Weniger Komplikationen bei der OP

Foto: Arzt am DaVinci Roboter

Ein Arzt bedient den Operations-
roboter DaVinci; © Uni Heidelberg

Die Urologische Universitätsklinik Heidelberg hat das Verfahren bereits 2004 erfolgreich etabliert. Primäres Einsatzgebiet sind Prostataentfernungen, die Urologen benutzen "DaVinci" aber auch für Eingriffe an Blase, Nieren und Samenleitern. Bisher wurden in Heidelberg 400 totale Prostataentfernungen mit dem "DaVinci" durchgeführt.

Entscheidend für die Bewahrung von Kontinenz und Potenz ist vor allem der Erhalt der Nerven. Von den robotischen Prostatakrebsoperationen wurden in Heidelberg 75 Prozent nervenerhaltend durchgeführt. Die Operationsdauer betrug 120 bis 150 Minuten und die Patienten waren durchschnittlich fünf Tage im Krankenhaus. Durch die Operationstechnik wird eine Kontinenzrate von 95 Prozent erreicht. Blutersatzprodukte mussten nur bei zwei Prozent der Patienten verabreicht werden. Der Wechsel zur konventionellen Schnittoperation war bei weniger als ein Prozent der Operationen nötig.

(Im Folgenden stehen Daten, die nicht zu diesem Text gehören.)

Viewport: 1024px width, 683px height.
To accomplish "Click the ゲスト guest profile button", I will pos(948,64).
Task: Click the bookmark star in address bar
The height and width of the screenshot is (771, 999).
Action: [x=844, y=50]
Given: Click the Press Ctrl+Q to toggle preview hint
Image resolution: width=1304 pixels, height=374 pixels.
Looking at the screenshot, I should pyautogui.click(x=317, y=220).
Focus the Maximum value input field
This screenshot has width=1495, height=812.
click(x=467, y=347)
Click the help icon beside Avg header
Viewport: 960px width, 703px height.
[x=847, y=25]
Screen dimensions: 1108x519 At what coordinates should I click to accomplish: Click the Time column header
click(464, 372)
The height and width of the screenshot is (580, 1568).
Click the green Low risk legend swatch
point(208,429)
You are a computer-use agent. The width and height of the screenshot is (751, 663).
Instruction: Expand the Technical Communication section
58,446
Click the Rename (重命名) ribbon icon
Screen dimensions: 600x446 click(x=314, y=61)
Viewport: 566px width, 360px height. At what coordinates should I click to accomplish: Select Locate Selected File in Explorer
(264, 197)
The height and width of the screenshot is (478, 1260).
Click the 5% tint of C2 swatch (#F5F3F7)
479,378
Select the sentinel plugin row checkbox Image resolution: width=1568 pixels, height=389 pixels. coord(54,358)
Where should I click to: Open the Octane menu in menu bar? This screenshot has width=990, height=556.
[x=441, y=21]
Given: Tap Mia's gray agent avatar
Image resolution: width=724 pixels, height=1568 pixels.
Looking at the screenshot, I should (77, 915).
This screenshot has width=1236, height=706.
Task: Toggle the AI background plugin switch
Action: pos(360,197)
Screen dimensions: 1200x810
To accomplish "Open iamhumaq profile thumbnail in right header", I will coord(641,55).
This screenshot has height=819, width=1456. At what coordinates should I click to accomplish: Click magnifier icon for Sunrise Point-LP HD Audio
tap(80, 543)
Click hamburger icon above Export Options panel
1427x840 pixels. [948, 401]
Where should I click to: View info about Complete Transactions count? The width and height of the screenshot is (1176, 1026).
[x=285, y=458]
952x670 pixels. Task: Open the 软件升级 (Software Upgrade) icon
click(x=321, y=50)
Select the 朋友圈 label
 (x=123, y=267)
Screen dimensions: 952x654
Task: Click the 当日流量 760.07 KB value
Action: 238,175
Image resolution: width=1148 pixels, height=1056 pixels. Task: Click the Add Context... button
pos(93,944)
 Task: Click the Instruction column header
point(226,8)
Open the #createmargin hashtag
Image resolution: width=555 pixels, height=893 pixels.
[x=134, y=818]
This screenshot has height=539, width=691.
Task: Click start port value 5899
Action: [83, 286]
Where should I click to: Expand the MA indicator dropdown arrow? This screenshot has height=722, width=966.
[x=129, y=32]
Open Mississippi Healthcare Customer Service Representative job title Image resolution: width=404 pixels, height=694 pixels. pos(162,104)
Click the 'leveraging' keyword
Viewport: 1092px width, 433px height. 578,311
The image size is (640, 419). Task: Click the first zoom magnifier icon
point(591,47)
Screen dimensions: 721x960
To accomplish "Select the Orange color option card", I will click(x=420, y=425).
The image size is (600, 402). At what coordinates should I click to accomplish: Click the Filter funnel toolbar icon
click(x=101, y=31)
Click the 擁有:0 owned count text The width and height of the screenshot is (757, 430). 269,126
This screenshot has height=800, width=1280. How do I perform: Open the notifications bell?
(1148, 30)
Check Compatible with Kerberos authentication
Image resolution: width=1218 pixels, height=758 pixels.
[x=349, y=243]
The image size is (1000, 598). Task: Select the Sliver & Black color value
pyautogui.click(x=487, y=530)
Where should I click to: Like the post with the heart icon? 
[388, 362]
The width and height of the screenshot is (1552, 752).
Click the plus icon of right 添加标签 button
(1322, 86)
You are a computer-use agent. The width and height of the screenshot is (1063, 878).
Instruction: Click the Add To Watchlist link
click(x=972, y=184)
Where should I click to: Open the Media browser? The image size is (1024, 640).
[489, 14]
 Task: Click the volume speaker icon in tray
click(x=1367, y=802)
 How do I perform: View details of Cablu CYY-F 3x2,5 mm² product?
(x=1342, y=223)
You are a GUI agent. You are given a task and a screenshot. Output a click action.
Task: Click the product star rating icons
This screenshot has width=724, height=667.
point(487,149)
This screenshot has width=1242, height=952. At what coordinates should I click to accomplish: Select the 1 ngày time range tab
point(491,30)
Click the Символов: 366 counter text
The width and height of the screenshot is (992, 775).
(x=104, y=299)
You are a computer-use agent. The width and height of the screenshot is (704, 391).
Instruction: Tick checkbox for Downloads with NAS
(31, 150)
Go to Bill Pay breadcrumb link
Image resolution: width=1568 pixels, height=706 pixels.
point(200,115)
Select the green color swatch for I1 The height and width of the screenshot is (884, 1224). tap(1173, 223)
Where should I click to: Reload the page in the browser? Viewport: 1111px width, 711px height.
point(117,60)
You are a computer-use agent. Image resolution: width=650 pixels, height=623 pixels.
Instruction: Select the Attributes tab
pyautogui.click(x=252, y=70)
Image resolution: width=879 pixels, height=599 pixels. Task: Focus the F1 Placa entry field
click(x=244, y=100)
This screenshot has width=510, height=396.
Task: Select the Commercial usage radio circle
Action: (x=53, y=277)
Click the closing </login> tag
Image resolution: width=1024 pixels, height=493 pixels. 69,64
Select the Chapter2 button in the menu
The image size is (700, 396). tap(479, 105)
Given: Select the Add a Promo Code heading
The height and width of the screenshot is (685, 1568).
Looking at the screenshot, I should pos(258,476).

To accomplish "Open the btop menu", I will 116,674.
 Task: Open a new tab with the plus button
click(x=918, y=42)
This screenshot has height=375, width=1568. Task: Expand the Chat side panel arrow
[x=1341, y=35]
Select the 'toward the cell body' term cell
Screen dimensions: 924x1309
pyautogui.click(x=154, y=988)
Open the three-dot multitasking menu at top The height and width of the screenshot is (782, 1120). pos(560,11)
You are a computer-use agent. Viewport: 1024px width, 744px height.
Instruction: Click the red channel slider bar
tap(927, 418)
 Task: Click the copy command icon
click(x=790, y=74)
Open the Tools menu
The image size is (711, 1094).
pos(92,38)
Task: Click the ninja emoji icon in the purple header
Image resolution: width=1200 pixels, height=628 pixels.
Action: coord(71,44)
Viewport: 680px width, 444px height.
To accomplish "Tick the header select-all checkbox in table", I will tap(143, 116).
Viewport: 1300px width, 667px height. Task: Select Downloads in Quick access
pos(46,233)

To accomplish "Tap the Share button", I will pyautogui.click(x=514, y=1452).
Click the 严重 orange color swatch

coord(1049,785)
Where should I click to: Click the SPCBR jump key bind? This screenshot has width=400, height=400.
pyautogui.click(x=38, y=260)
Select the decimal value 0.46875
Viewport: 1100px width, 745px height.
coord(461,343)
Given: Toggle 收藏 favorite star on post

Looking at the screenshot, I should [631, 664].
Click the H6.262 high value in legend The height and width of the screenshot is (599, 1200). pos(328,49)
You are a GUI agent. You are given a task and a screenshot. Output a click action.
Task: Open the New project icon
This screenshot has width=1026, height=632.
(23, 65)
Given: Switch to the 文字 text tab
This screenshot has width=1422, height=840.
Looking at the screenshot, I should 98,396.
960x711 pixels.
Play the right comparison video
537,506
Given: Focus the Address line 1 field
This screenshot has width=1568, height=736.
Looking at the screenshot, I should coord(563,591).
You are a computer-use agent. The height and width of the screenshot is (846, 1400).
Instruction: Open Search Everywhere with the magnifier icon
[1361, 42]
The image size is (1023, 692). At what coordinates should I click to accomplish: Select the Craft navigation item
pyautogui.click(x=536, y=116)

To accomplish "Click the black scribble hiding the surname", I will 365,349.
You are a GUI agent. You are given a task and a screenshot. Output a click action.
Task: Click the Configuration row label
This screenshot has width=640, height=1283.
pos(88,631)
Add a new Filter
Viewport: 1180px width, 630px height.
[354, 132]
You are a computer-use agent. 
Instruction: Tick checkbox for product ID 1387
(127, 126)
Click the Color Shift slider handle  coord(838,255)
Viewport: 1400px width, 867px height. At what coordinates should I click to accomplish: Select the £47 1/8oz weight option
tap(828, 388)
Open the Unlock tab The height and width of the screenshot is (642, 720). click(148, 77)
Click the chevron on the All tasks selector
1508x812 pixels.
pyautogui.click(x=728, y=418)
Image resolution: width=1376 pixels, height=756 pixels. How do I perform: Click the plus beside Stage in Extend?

"DaVinci" ist kein selbständiger Roboter, sondern nur der Übermittler, der die Bewegungen des Chirurgen an der Bedienkonsole in präzise Aktionen der Operationsinstrumente im Bauch des Patienten umsetzt. Dabei rechnet der Computer relativ große Handbewegungen in minimale Positionsänderungen der Instrumente um und ermöglicht so ein exaktes Vorgehen. So kann der Chirurg trotz "Schlüssellochchirurgie" fast so arbeiten, als hätte er die Bauchhöhle mit einem großen Schnitt eröffnet.

Leidet der Patient an einem Prostatatumor, muss die Prostata meist entfernt werden. Direkt nach der Operation kommt es bei vielen Patienten zu unfreiwilligem Harnabgang, sie sind vorrübergehend inkontinent. Bei Risikopatienten kann diese Harninkontinenz sogar bestehen bleiben.

Die Heidelberger Urologen haben eine sogenannte "blasenhalserhaltende" Operationstechnik entwickelt, bei der nicht nur der äußere, sondern auch der innere Schließmuskel der Blase erhalten bleibt. Eine Studie soll nun klären, ob die "DaVinci"-Technik dazu beitragen kann, die Blasenkontrolle nach radikaler Prostataentfernung weiter zu verbessern."